Isolated CI/CD Pipelines With OpenShift Sandboxed Containers

OpenShift Pipelines based on Tekton provides a Kubernetes-native CI/CD framework to design and run your pipelines. You do not need a separate CI/CD server to manage or maintain.

An important aspect of OpenShift Pipelines is that each step of the CI/CD pipeline runs in its own container thereby allowing each step to be customized as required.

A typical CI/CD pipeline is a set of tasks, and each task is a set of steps. Further, a task is run as a Kubernetes Pod, and each step of the task is a separate container in the Pod.

The diagram below will help to visualize the relationship between task, step, pipeline. and Pod.

By virtue of the task running as a Kubernetes Pod, it is possible to customize each step with respect to container resource requirements, runtime configuration, security policies, attached sidecar, and others.

Let’s say you are looking for a safe way to handle one of these requirements:

1. Run a task requiring additional privileges
2. Run a step in the task with unsafe sysctl settings (for example, kernel.msgmax) and capture some test data

This is where the combination of OpenShift sandboxed containers and OpenShift Pipelines can help you.

With a single line change to the associated Pod template used to run the tasks, you can provide an additional isolation layer by leveraging the Kata container runtime.

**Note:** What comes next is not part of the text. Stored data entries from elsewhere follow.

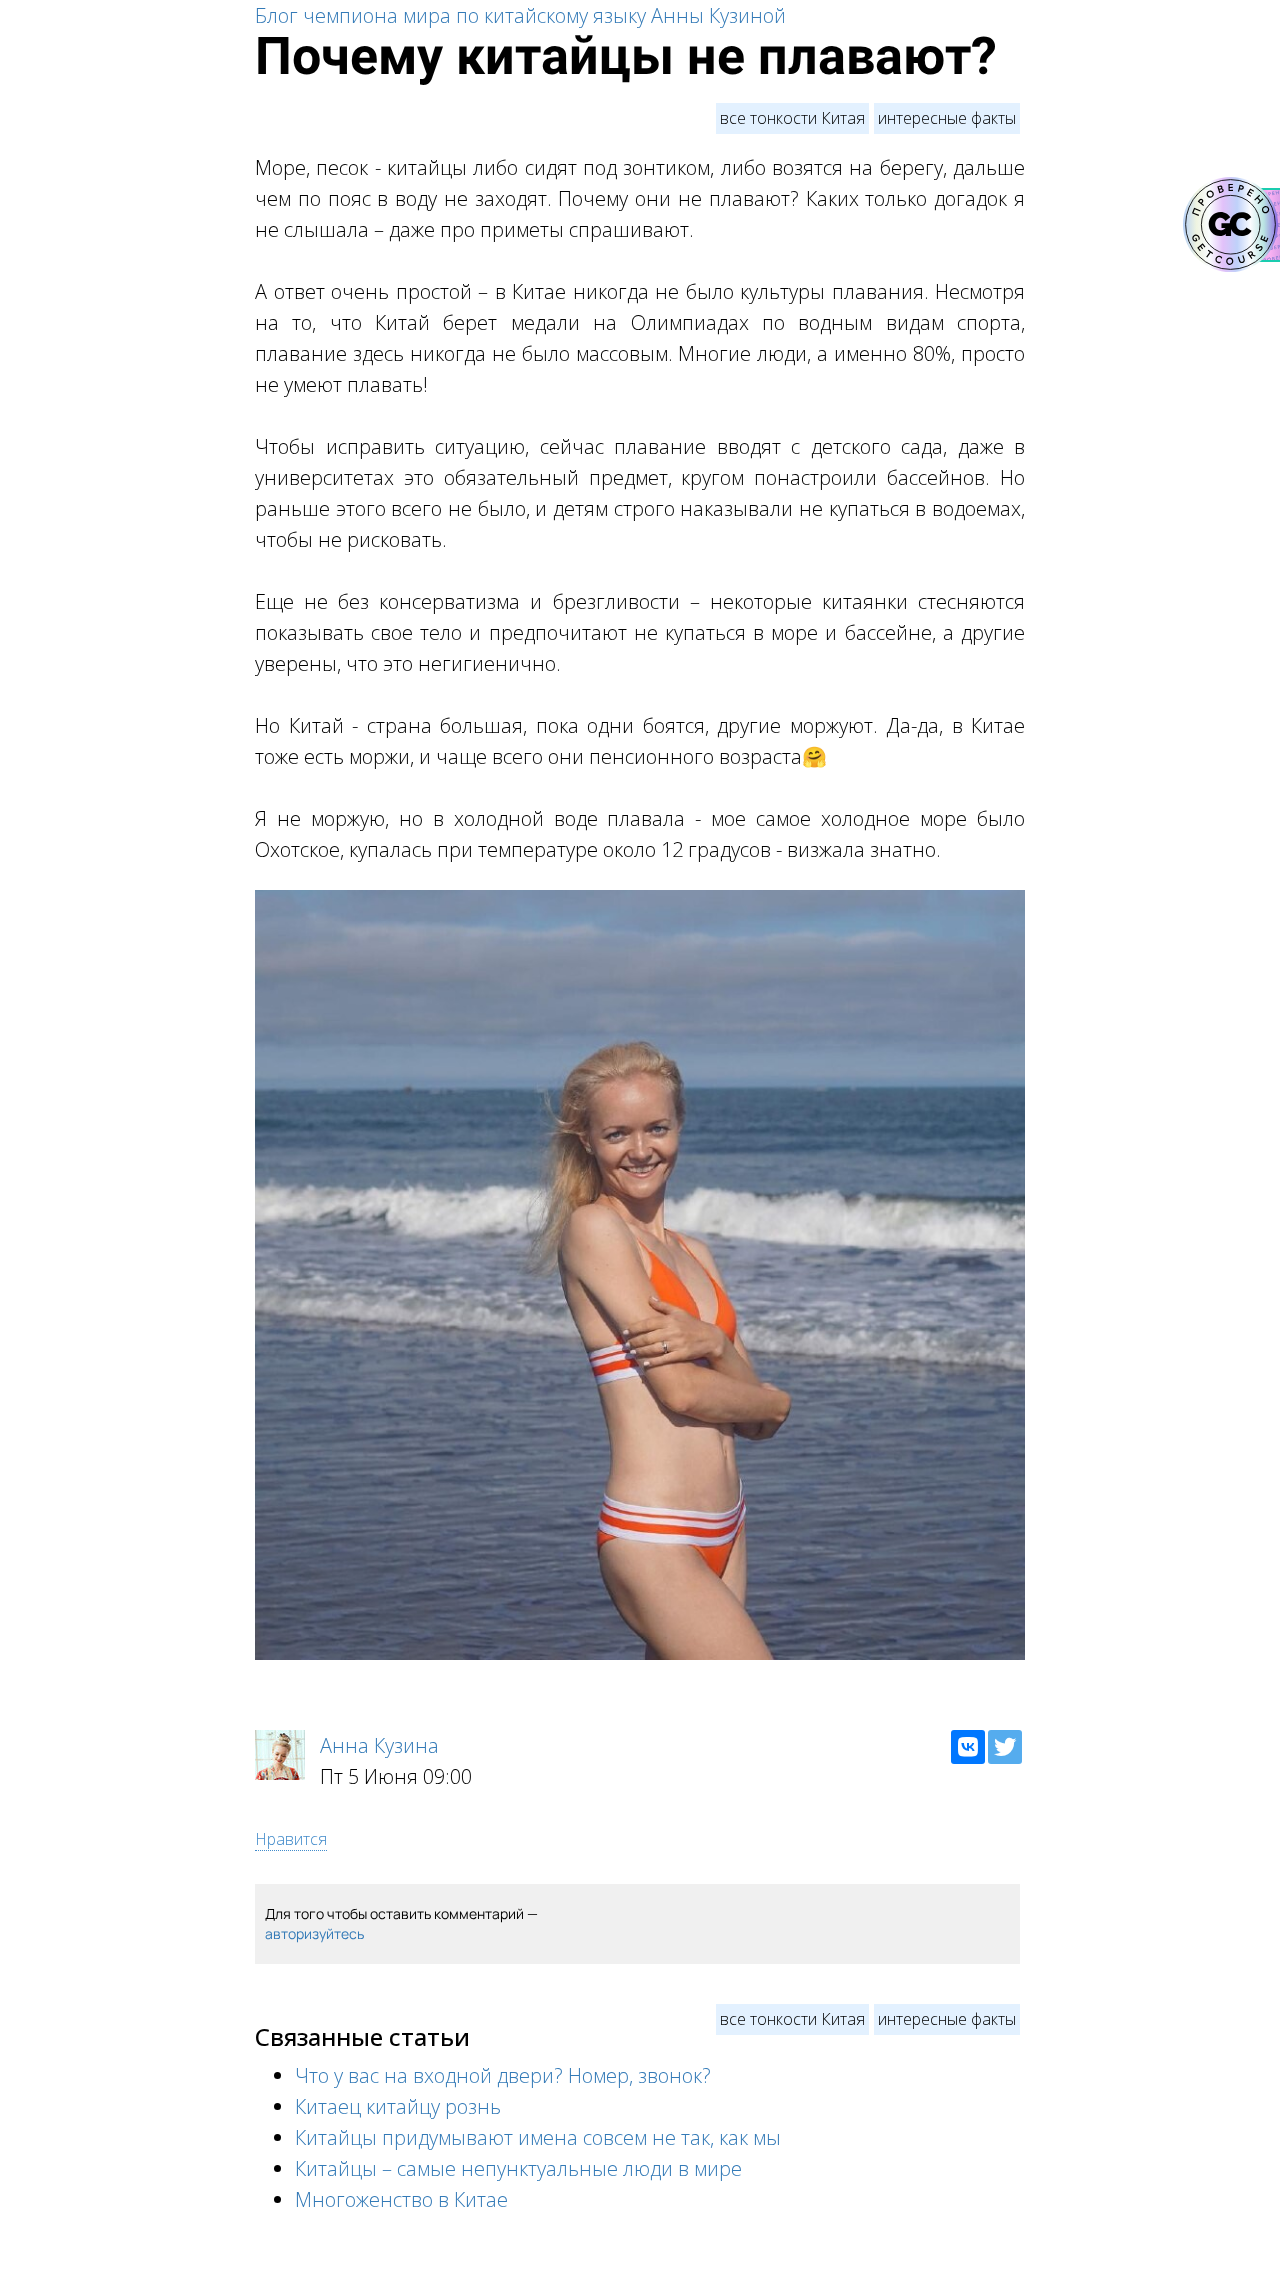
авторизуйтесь (314, 1933)
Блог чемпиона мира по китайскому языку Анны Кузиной (520, 15)
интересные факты (947, 118)
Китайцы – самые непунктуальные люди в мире (518, 2168)
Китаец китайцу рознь (398, 2106)
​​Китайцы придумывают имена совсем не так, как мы (538, 2137)
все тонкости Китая (792, 118)
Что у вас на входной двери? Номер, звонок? (503, 2075)
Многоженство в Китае (401, 2199)
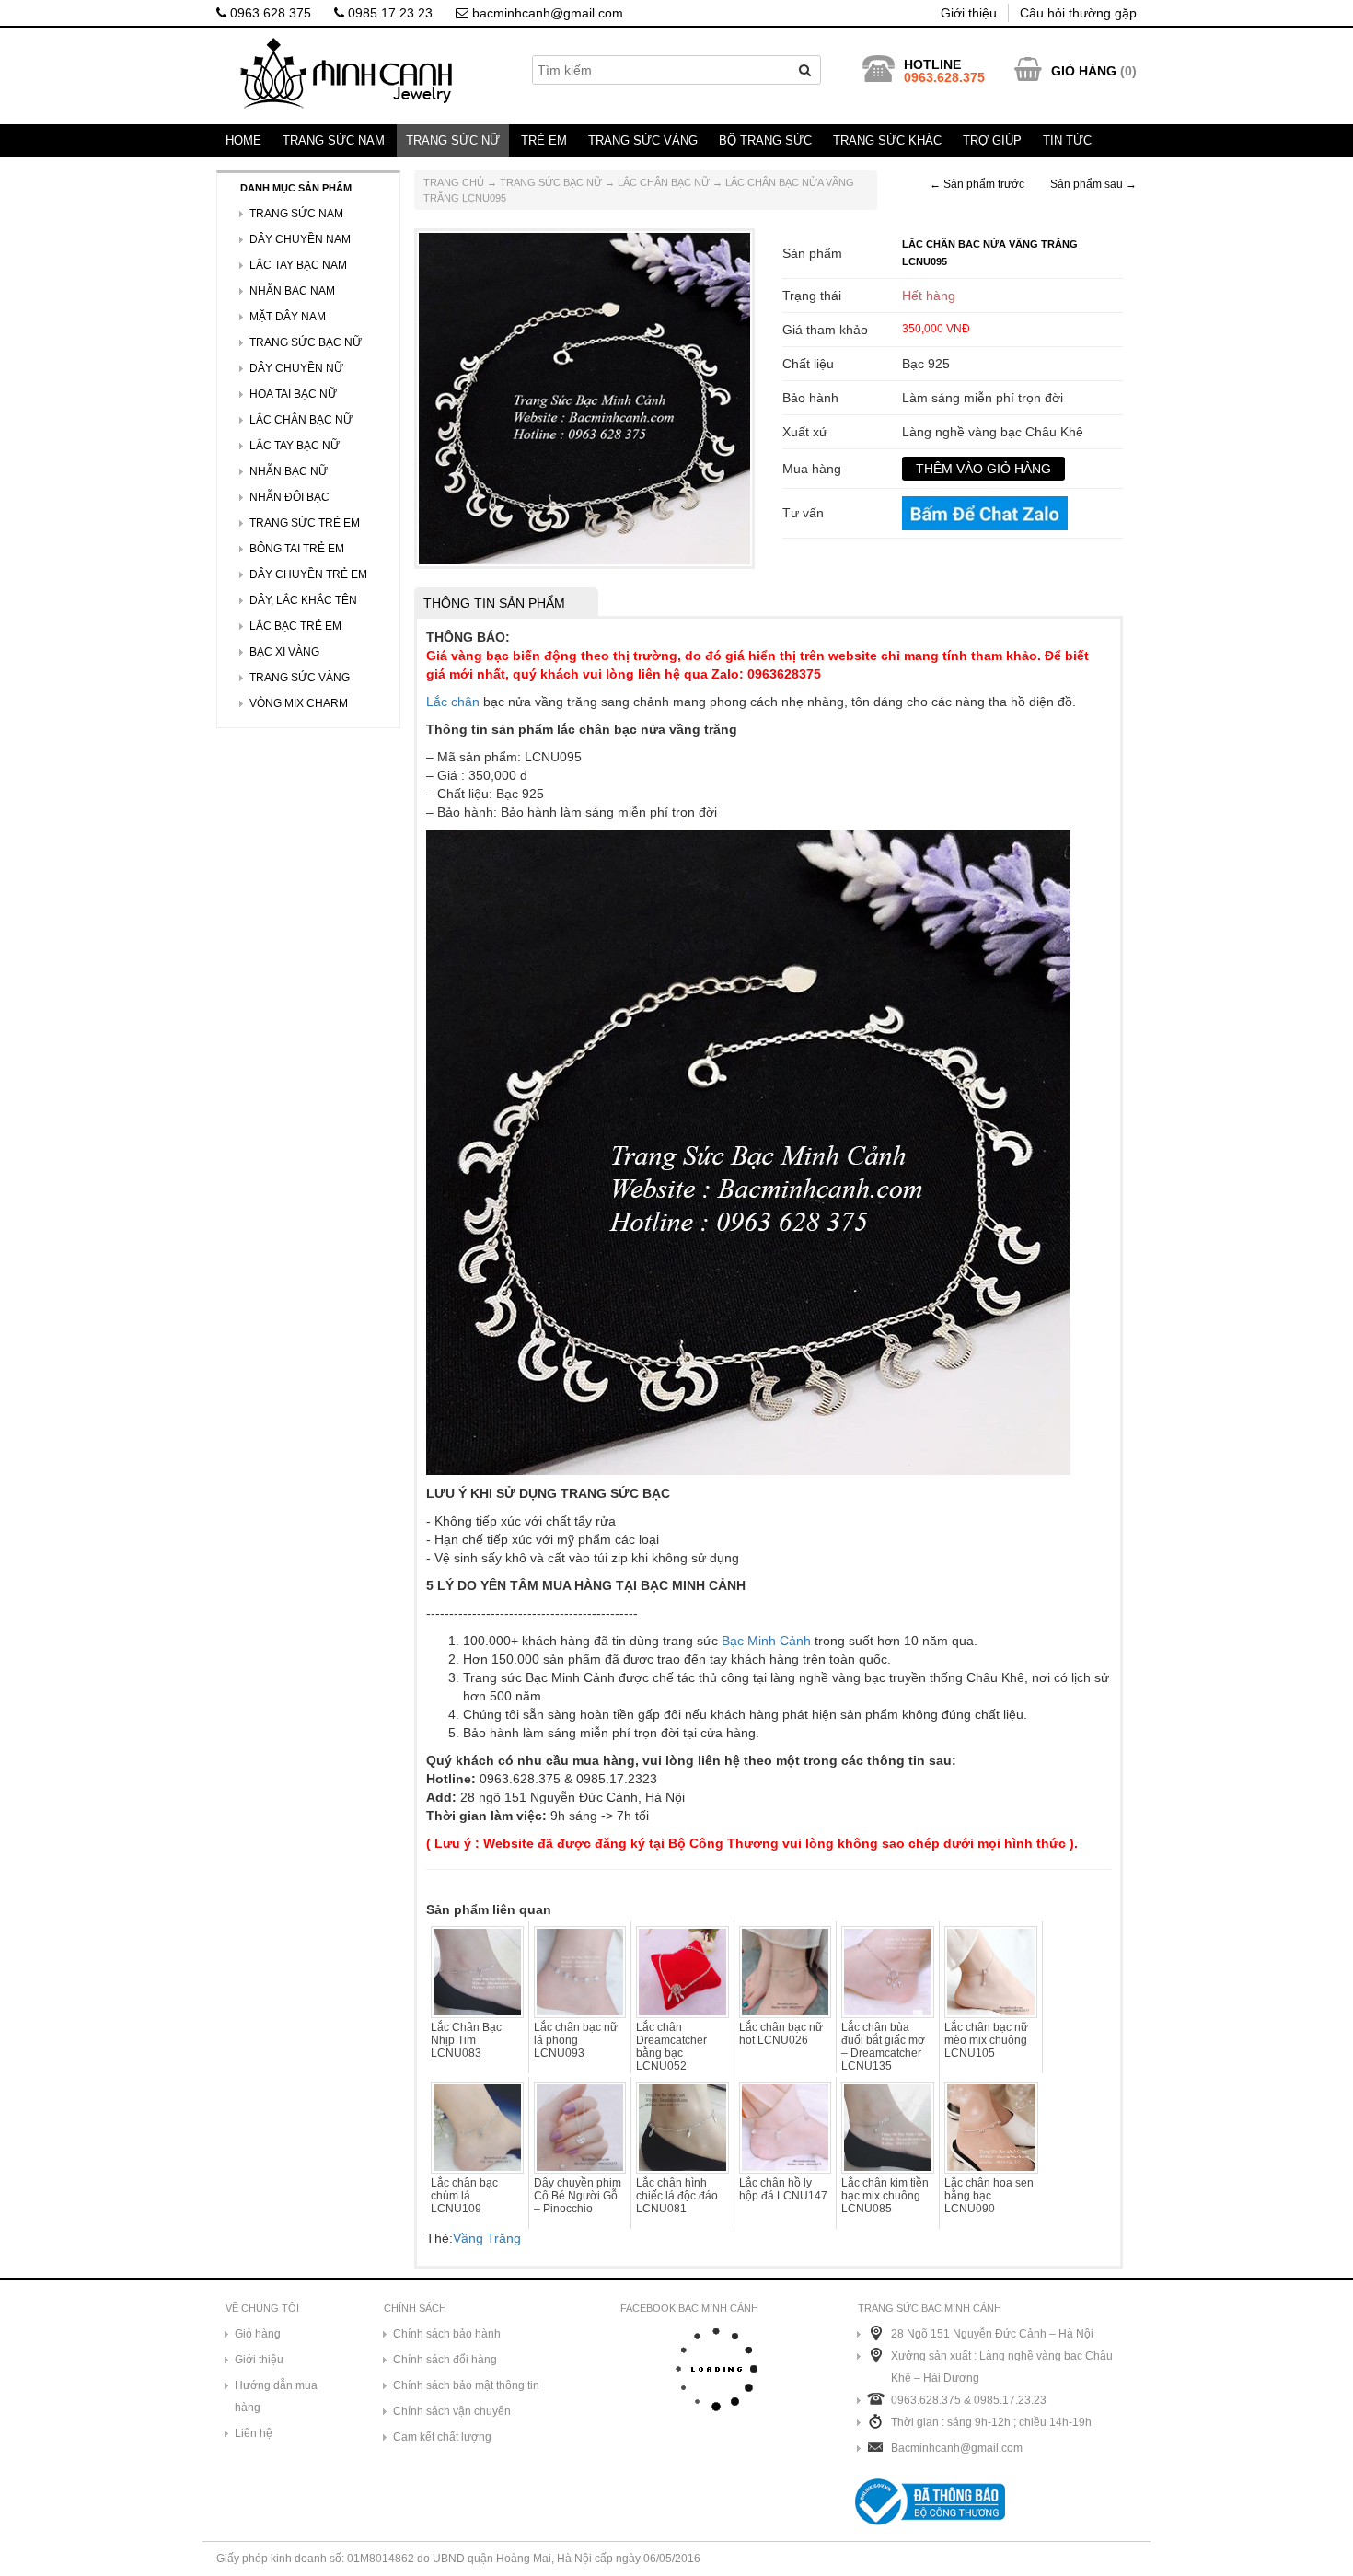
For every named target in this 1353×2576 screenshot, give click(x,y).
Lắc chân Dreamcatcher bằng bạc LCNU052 (671, 2046)
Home (243, 140)
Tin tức (1067, 140)
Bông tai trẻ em (296, 548)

The one line change is adding the following statement to the Pod template spec: runtimeClassName: kata

Sample Pod template spec

…
spec:
  pipelineRef:
    name: mypipeline
  podTemplate:
    …
    runtimeClassName: kata
    …

A short video demo can be viewed here: 

In the remainder of the blog, we will see a complete example of using OpenShift sandboxed containers with OpenShift Pipelines. Specifically, we will use the pipelines tutorial and an example TaskRun with Kata container runtime.

Prerequisites

Make sure Red Hat OpenShift Pipelines Operator and OpenShift sandboxed containers Operator are installed.

Create KataConfig by following the instructions given in this doc:         

Pipelines Tutorial - Using Kata runtime

Setup

$ git clone https://github.com/openshift-pipelines/pipelines-tutorial.git 
$ cd pipelines-tutorial
$ ./demo.sh setup-pipeline
[...snip…]
 Tasks
 NAME                  TASKREF             RUNAFTER           TIMEOUT   CONDITIONS   PARAMS
 ∙ fetch-repository    git-clone                              ---       ---          url: string, subdirectory: , deleteExisting: true, revision: master
 ∙ build-image         buildah             fetch-repository   ---       ---          IMAGE: string
 ∙ apply-manifests     apply-manifests     build-image        ---       ---          ---
 ∙ update-deployment   update-deployment   apply-manifests    ---       ---          deployment: string, IMAGE: string
[...]
$ ./demo.sh run
INFO: Running API Build and deploy
tkn -n pipelines-tutorial pipeline start build-and-deploy -w name=shared-workspace,volumeClaimTemplateFile=01_pipeline/03_persistent_volume_claim.yaml -p deployment-name=pipelines-vote-api -p git-url=https://github.com/openshift/pipelines-vote-api.git -p IMAGE=image-registry.openshift-image-registry.svc:5000/pipelines-tutorial/pipelines-vote-api --showlog=true
 ? Value for param `git-revision` of type `string`? (Default is `master`) kata

Entering kata here will use the ‘kata’ branch, and the pipelines-tutorial will be using Kata containers runtime.

Verify by checking the runtimeClassName attribute in the Pod yaml.

$ oc -n pipelines-tutorial get pod -o yaml pipelines-vote-api-64c4984b9c-w2gr7 | grep -i kata
  runtimeClassName: kata
$ oc -n pipelines-tutorial get pod -o yaml pipelines-vote-ui-58767bc8f4-dnlsk | grep -i kata
  runtimeClassName: kata

You can see the one line change here.

Observe the resource consumption on the web console

CPU Utilization:

Memory Utilization:

File System Utilization:

Network Utilization:

Pipelines Tutorial - default cri-o runtime

Setup

Follow the same steps as highlighted in the previous section, but enter main (or simply press ‘Enter,’ which will take default) when prompted to enter git-revision instead of kata.

Observe the resource consumption on the web console

CPU Utilization:

Memory Utilization:

File system Utilization:

Network Utilization:

Conclusion

As you can see via the pipeline demo example, providing an additional isolation layer to some of your cloud-native CI/CD tasks using Kata containers runtime is extremely easy. However, it should also be noted that this additional isolation layer comes with a small amount of resource overhead as reflected in the resource utilization charts. There is always a trade-off, and you will need to decide what is applicable for your environment.